## WHAT IS EXPECTED
Write out the line that contains "FRAT (910, 133)", then every following line to the end of the records below, with no other lines and no changes.

## Saved entries
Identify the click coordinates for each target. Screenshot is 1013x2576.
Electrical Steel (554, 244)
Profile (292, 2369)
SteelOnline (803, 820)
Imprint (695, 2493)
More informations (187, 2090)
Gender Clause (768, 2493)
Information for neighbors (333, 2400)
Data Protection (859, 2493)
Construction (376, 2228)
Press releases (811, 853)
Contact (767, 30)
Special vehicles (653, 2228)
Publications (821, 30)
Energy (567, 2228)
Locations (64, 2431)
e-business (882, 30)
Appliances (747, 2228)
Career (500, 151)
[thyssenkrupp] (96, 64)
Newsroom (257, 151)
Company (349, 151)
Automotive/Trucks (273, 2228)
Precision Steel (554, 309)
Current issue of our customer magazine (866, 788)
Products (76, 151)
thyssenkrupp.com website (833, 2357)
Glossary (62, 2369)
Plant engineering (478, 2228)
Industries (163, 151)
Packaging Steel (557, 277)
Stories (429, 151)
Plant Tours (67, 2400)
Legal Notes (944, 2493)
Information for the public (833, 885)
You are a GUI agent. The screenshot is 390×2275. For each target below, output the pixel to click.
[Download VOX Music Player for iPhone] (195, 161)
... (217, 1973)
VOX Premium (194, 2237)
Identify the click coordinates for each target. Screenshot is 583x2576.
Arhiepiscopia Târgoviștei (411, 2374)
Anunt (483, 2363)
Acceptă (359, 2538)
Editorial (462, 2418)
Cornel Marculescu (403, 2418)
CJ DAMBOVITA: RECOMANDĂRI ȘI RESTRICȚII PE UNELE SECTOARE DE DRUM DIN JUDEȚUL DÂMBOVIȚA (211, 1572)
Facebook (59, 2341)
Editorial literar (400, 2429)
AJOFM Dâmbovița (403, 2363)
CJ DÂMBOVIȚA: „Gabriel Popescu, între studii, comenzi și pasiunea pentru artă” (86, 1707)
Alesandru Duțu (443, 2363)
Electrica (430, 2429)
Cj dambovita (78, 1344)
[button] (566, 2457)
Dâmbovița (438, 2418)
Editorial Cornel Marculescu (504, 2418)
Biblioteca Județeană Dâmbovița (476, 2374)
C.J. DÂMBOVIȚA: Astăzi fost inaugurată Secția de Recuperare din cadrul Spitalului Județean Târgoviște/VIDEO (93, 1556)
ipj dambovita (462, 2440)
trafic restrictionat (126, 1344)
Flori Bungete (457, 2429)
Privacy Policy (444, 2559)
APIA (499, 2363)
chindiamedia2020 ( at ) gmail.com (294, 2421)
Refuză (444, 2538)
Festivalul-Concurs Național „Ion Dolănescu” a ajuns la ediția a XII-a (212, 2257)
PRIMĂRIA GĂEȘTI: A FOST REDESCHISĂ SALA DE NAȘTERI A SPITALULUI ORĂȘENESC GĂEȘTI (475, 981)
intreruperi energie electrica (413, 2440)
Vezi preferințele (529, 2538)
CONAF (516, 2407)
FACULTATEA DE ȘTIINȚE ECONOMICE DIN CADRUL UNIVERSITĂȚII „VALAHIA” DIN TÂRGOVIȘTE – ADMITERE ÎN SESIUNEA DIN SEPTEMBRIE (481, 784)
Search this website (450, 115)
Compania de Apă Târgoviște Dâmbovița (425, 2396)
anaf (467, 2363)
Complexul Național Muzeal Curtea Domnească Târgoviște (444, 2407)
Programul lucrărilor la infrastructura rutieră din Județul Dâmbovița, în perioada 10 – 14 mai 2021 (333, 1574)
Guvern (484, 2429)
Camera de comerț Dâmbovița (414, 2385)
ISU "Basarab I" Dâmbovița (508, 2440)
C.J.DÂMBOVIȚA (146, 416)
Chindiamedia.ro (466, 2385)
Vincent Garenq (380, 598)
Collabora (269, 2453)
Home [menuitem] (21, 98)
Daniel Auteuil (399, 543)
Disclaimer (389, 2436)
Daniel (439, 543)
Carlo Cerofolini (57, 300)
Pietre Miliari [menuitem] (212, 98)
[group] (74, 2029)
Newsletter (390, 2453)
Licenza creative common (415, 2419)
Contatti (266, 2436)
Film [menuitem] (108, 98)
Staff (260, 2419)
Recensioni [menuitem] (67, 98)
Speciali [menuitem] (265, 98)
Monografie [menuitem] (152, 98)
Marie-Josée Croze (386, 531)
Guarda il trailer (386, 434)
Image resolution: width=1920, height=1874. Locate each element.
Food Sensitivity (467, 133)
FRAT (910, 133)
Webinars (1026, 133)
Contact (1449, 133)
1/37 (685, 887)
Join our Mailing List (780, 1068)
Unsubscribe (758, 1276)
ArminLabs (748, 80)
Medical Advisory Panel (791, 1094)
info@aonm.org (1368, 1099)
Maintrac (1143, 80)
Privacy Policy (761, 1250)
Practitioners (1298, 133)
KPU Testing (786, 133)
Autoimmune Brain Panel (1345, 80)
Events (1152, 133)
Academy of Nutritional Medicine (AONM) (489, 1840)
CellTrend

## RESPONSE AREA
FRAT (910, 133)
Webinars (1026, 133)
Contact (1449, 133)
1/37 (685, 887)
Join our Mailing List (780, 1068)
Unsubscribe (758, 1276)
ArminLabs (748, 80)
Medical Advisory Panel (791, 1094)
info@aonm.org (1368, 1099)
Maintrac (1143, 80)
Privacy Policy (761, 1250)
Practitioners (1298, 133)
KPU Testing (786, 133)
Autoimmune Brain Panel (1345, 80)
Events (1152, 133)
Academy of Nutritional Medicine (AONM) (489, 1840)
CellTrend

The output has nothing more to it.